Unlike adaptive and innate immunity, which must sense the infection to be turned on (and can take weeks to become effective in the case of adaptive immunity) intrinsic immune proteins are constitutively expressed and ready to shut down infection immediately following viral entry. This is particularly important in retroviral infections since viral integration into the host genome occurs quickly after entry and reverse transcription and is largely irreversible.

Because the production of intrinsic immune mediating proteins cannot be increased during infection, these defenses can become saturated and ineffective if a cell is infected with a high level of virus.
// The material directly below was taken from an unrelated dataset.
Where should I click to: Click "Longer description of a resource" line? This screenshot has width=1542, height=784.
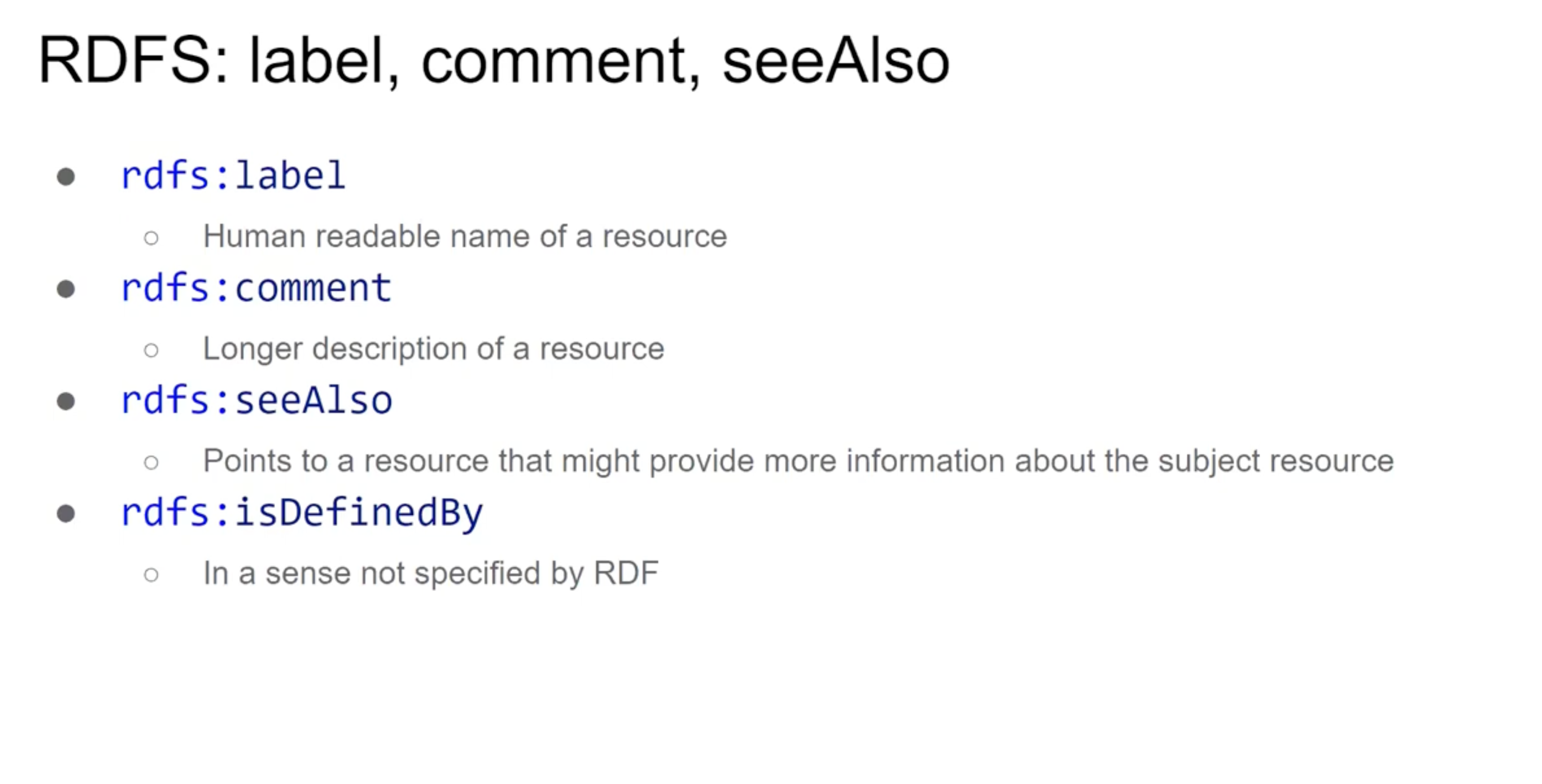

== Activities of canonical intrinsic immune proteins ==
- TRIM5α (Tripartite interaction motif five, splice variant α) is one of the most studied intrinsic immune proteins due to its connection with human immunodeficiency virus (HIV) and simian immunodeficiency virus (SIV). This constitutively expressed protein recognizes the capsid proteins of entering retroviruses and prevents viral uncoating and reverse transcription through an unknown mechanism. The rhesus monkey TRIM5α variant is able to recognize and prevent HIV infection, whereas the human TRIM5α protein can prevent SIV infection. This variation helps explain why HIV and SIV infect humans and monkeys respectively, and probably reflects a previous epidemic of what we now call HIV among ancestors of current rhesus monkey populations.
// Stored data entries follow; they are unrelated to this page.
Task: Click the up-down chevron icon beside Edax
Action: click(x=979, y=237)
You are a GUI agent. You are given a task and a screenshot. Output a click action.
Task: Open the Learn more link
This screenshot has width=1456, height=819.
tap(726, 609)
- APOBEC3G (Apolipoprotein editing complex 3 G) is another intrinsic immune protein which interferes with HIV infection. APOBEC3G is a cytidine deaminase against single stranded DNA which introduces transversion mutations into the HIV genome during reverse transcription by randomly changing cytidine basepairs into uracil. Though this will not necessarily stop viral integration, the resulting progeny viral genomes are too riddled with mutations to be viable. APOBEC3G expression is disrupted by the HIV vif protein which induces its degradation through the ubiquitin/proteasome system. Vif actually exploits our intrinsic immunity, titrating the degree of APOBEC3G polyubiquitination in order to augment the genetic variability already present in HIV-1 (owing to its mutation-happy reverse transcriptase). Vif therefore acts via APOBEC3G to increase the likelihood of the generation of escape mutants in HIV-1 pathogenesis. If an HIVΔvif deletion mutant is created it will be able to infect a cell, but will produce non-viable progeny virus due to the action of APOBEC3G.
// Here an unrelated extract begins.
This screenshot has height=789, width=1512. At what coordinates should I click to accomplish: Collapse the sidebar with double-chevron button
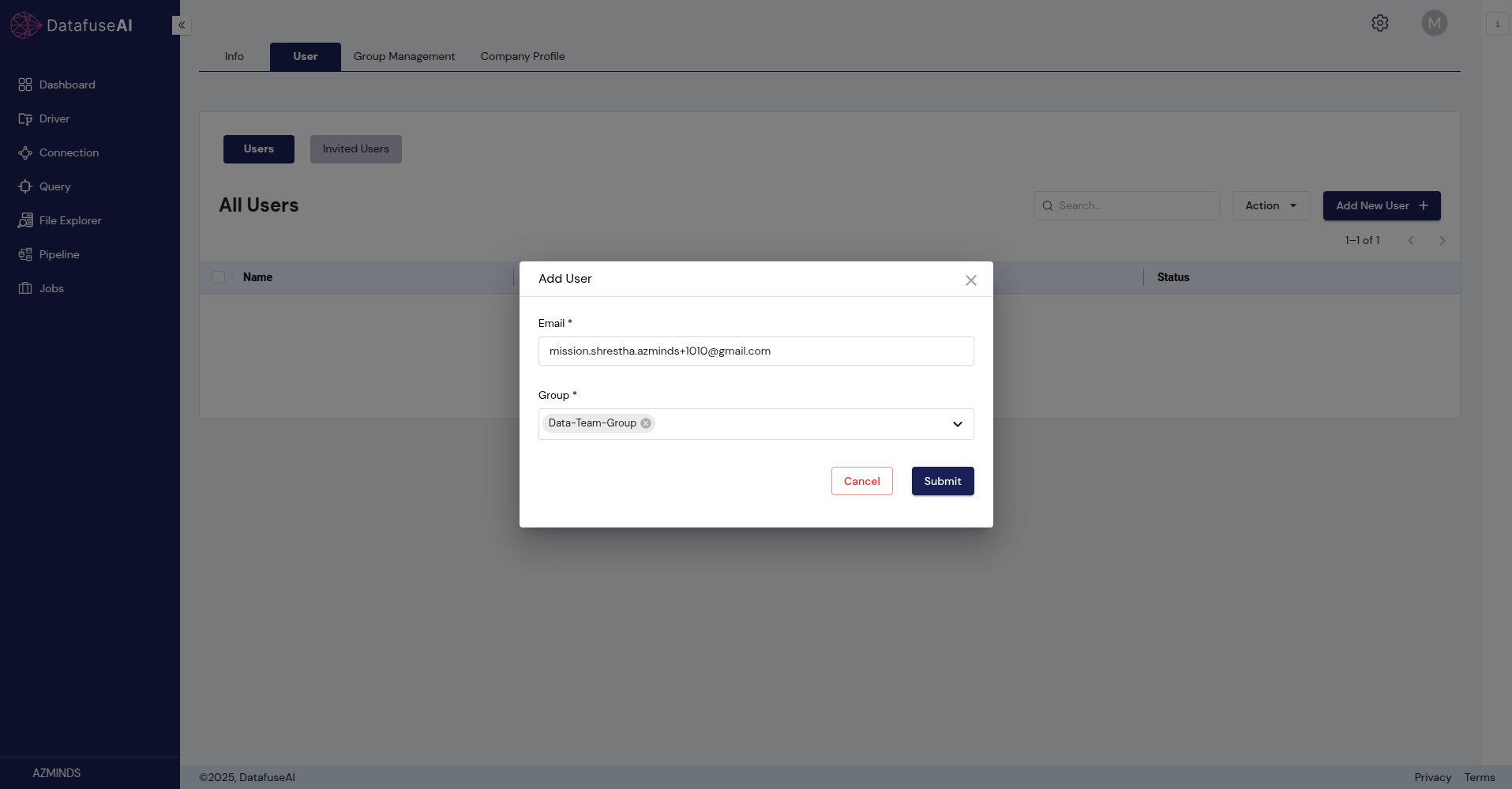(182, 25)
Other intrinsic immune proteins have been discovered which block Murine leukemia virus (MLV), Herpes simplex virus (HSV), and Human Cytomegalovirus (HCMV). In many cases, such as that of APOBEC3G above, viruses have evolved mechanisms for disrupting the actions of these proteins. Another example is the cellular protein Daxx, which silences viral promoters, but is degraded by an active HCMV protein early in infection.